SC junks plea to stall Bihar caste survey, hear the issue on Aug 14

Wednesday 09th August 2023 07:37 EDT
 

The Supreme Court on Monday turned down a plea for direction to the Bihar government to maintain status quo and not to proceed further on caste survey in the state and posted the case for hearing to August 14.

As some of the appeals challenging the Patna high court order allowing caste survey in the state were not listed, the petitioner urged a bench headed by Justice Sanjiv Khanna to defer the hearing and club all the petitions together. One of the petitioners, however, pleaded with the court to pass an order to maintain status quo order as the state was about to resume the survey. But the bench said it would not pass an order without hearing the parties.

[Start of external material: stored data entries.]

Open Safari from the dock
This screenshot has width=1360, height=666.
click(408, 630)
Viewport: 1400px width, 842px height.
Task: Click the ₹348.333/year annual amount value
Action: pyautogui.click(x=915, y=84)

A batch of petitions, including by NGO Youth for Equality, has been filed in the SC to quash the Bihar government’s decision to hold caste survey in the state after their plea was dismissed by the high court. The controversy surrounding caste survey had earlier reached the apex court when the HC, in an interim order, stayed the process and the state moved SC against the order. The SC had, however, refused to interfere with the interim order and the survey remained stayed till the HC passed the final verdict.

The Patna HC had on August 1 dismissed a batch of PILs challenging the validity of the Bihar caste survey, terming the state government’s initiative “perfectly valid and legally competent”, and paved the way for the stalled exercise to resume after three months.

The verdict delivered by the division bench of Chief Justice K Vinod Chandran and Justice Partha Sarthy means the interim stay ordered by the HC on May 4 automatically stands vacated. The court backed the Nitish Kumar administration's argument that the Collection of Statistics Act, 2008 gives them the authority to carry out this enumeration in the name of social justice. It also found merit in the state government's arguments, which cited assembly debates and the Supreme Court's historic ruling in the Indira Sawhney case regarding the justification for caste-based reservations.